## [Dataset excerpts]
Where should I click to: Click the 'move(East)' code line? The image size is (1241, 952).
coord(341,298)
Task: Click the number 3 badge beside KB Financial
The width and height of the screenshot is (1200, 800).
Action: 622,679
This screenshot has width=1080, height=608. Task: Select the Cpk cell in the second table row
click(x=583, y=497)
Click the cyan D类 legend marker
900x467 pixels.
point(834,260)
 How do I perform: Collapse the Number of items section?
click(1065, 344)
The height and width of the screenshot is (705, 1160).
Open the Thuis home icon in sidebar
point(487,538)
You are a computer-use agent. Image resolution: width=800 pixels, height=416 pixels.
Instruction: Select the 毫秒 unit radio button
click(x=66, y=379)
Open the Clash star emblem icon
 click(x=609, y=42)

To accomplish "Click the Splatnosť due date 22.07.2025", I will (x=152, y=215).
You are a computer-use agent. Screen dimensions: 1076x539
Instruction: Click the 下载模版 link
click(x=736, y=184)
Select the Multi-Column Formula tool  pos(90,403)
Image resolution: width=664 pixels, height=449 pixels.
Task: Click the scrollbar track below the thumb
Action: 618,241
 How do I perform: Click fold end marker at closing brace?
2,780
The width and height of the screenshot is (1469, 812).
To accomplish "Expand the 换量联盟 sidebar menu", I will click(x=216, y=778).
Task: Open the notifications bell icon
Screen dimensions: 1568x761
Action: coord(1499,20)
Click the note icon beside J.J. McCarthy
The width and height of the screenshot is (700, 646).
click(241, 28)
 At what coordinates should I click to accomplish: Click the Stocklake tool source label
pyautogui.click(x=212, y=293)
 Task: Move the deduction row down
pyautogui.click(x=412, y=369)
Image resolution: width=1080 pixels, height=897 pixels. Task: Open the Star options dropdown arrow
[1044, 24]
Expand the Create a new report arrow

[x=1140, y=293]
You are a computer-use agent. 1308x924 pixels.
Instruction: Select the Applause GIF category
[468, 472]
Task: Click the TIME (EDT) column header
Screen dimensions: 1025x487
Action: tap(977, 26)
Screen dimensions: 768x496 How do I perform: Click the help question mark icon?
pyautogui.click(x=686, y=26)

## [Challenge]
Can you print, word for word, every line from the one containing "You are a computer-use agent. 1308x924" through the last of the entries above?

## [Answer to this exercise]
You are a computer-use agent. 1308x924 pixels.
Instruction: Select the Applause GIF category
[468, 472]
Task: Click the TIME (EDT) column header
Screen dimensions: 1025x487
Action: tap(977, 26)
Screen dimensions: 768x496 How do I perform: Click the help question mark icon?
pyautogui.click(x=686, y=26)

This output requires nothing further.